Law Professor Muna Ndulo to head Cornell's Institute for African Development

Muna B. Ndulo, professor of law at Cornell University Law School, has been named director of Cornell's Institute for African Development. The interdisciplinary institute, established in 1987, fosters teaching, research and outreach linked to food security, human resource development, environmental resource management and policy guidance in sub-Saharan Africa.

Ndulo will continue as a Law School faculty member while holding his new position. He succeeds David B. Lewis, director of the institute since its inception.

"Dr. Ndulo is ideal to direct this important institute's research and application activities," said Lee Teitelbaum, the Allan R. Tessler dean and professor of law at the Law School. "We are proud of his affiliation with the institute and his ongoing relationship to the Law School's mission of teaching and scholarship."

The institute sponsors seminars and symposia, manages a fellowship program for graduate students from Africa and facilitates development of new Africa-related academic courses at Cornell. It unites faculty interested in Africa from the humanities, physical sciences and social sciences from all 11 schools and colleges at Cornell's Ithaca campus.

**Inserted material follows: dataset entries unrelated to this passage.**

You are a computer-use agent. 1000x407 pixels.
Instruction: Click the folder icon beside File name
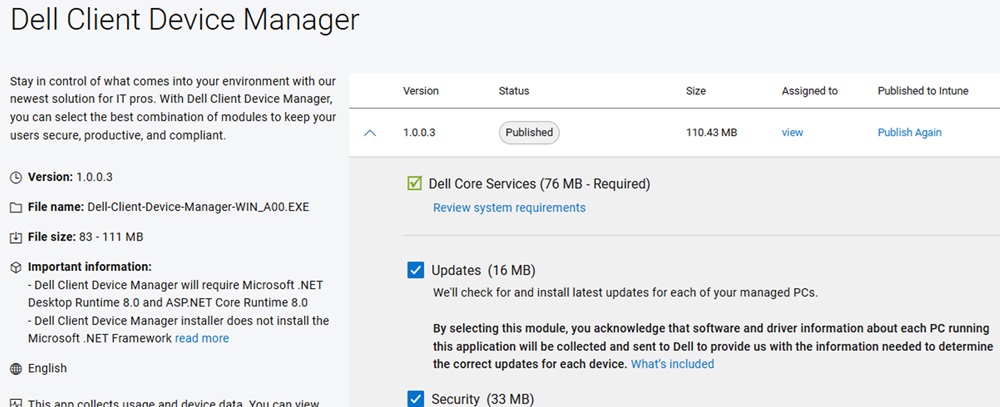15,208
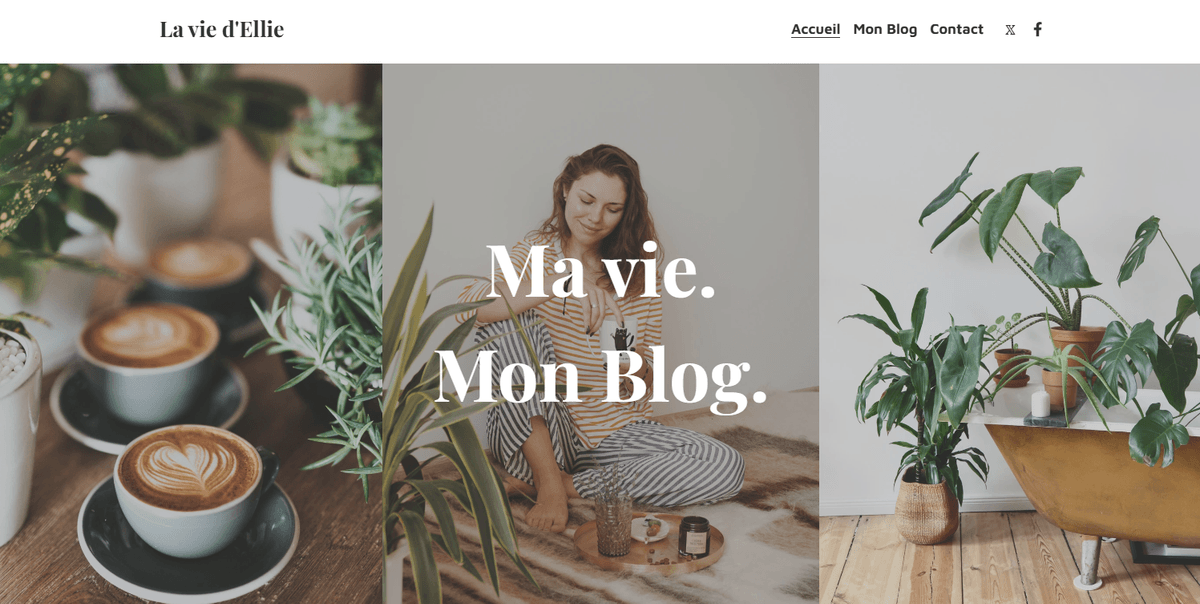The image size is (1200, 604).
Task: Go to the Accueil menu item
Action: tap(816, 29)
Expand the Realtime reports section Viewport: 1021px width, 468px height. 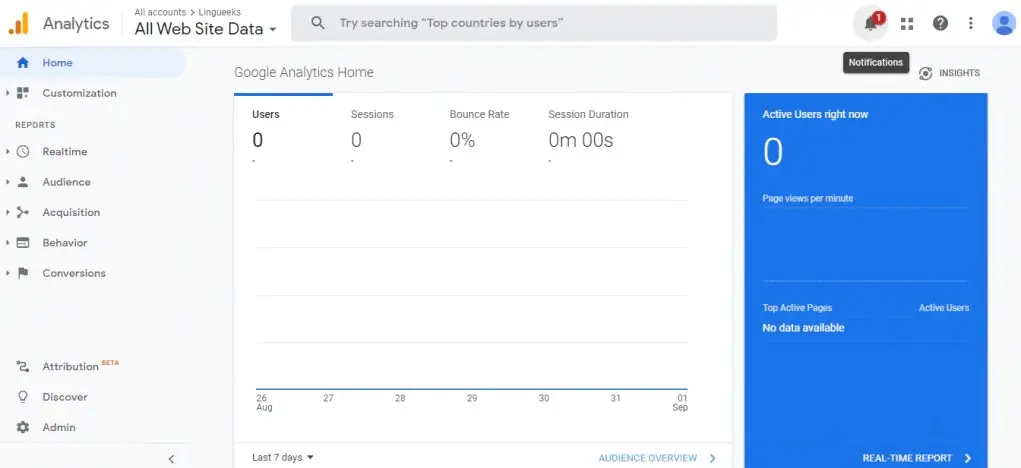coord(64,152)
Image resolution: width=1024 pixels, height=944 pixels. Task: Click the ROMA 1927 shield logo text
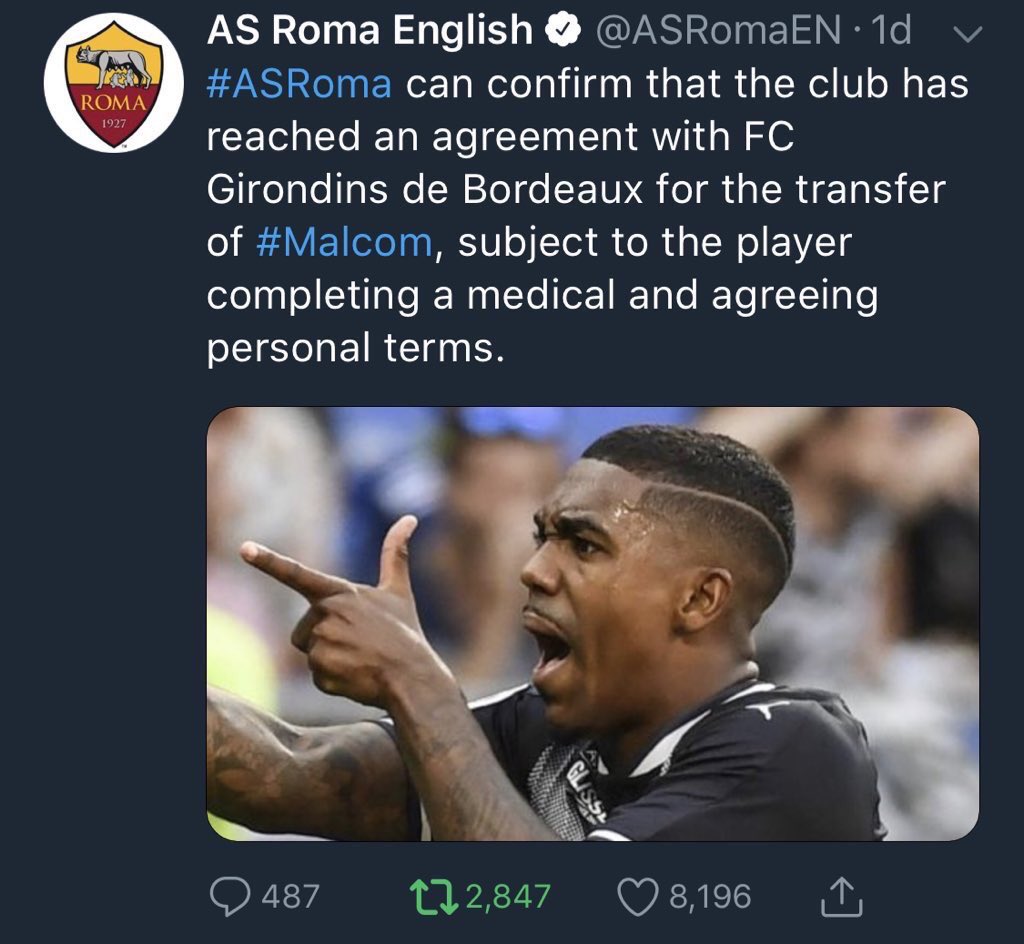114,109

Ndulo earned a law degree from the University of Zambia, where he later taught and served as dean for five years. His holds a master's degree in law from Harvard University and a doctorate from Trinity College, University of Oxford. His academic interests include legal aspects of foreign investments in developing countries, international human rights, common law and African legal systems and the drafting of constitutions for emerging nations. He has been affiliated with Cornell Law School since 1984, when he first served on the faculty as visiting professor.

Ndulo also has served as a consultant to the World Bank, the Economic Commission for Africa and the International Labour Organization and has taught at the International Development Law Institute in Rome. For ten years he was a legal officer for the United Nations Commission on

International Trade Law, Vienna. In the summer of 2000, he served as legal adviser to the United Nations in Kosovo. In 1999 he was chief legal adviser for the U.N. mission in East Timor. And from 1992 to 1994, he was chief political adviser to the special representative of the secretary general of the United Nations for South Africa, Lakdar Brahimi, who currently is the secretary-general's special representative to Afghanistan.